[Start of Attachment]

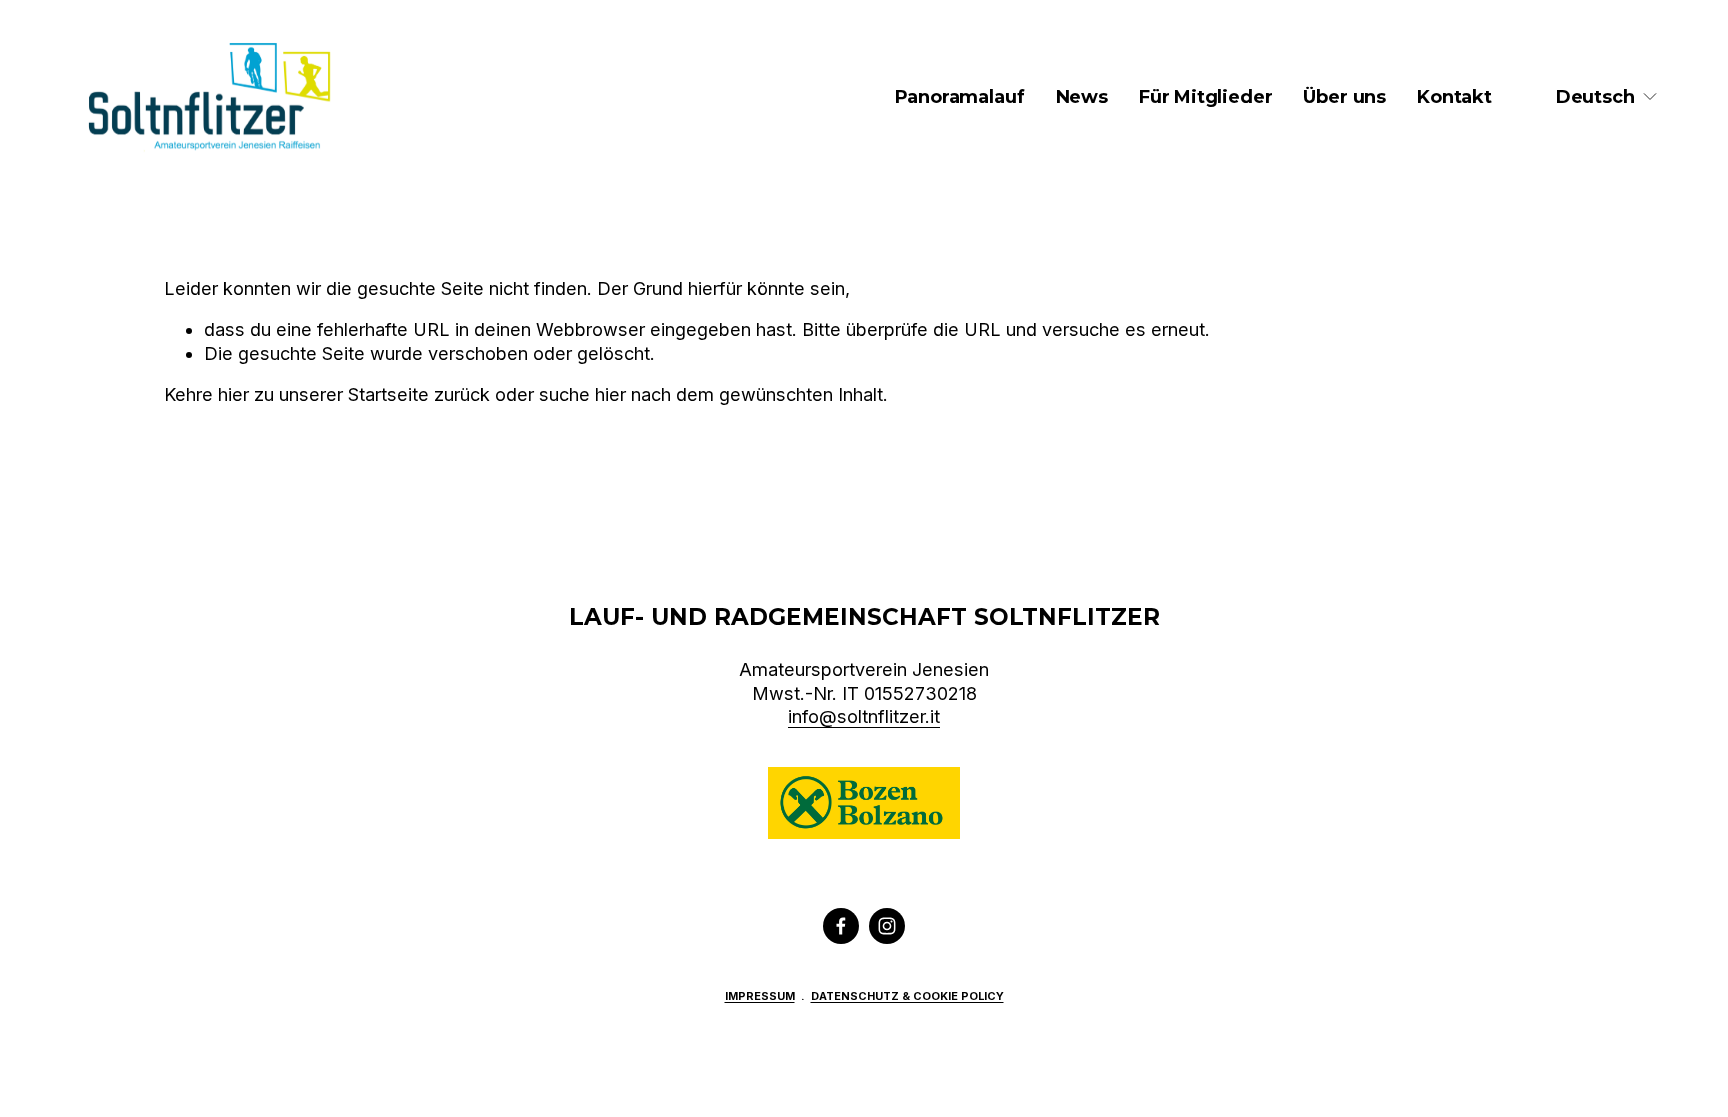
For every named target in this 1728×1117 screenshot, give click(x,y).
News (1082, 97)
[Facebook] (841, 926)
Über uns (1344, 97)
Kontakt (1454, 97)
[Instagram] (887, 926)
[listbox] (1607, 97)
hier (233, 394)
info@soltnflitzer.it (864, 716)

[End of Attachment]
[Start of Attachment]

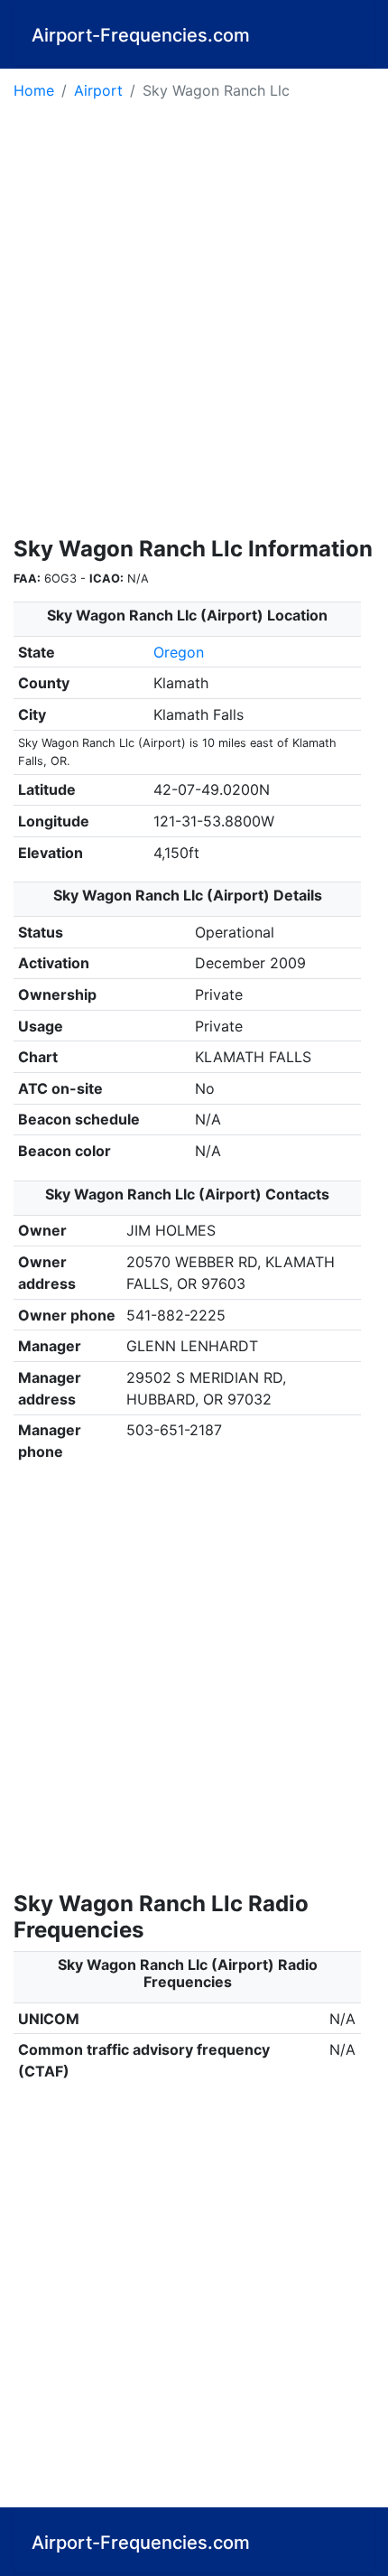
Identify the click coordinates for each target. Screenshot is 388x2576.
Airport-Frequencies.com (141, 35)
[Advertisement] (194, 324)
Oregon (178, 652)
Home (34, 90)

[End of Attachment]
[Start of Attachment]

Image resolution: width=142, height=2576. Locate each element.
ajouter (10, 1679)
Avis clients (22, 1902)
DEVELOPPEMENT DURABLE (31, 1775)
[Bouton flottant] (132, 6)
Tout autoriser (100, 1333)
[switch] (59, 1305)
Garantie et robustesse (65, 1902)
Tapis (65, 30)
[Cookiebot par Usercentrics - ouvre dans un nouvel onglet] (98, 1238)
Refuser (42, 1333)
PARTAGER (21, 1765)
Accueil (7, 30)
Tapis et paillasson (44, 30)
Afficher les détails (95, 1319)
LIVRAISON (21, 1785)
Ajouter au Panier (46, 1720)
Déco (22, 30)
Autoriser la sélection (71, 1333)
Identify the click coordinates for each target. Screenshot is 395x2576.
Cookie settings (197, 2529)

[End of Attachment]

◆ Description of the task
Scan the material above for the string "Identify", and copy every line where it is found.

◆ Answer space
Identify the click coordinates for each target. Screenshot is 388x2576.
Identify the click coordinates for each target. Screenshot is 395x2576.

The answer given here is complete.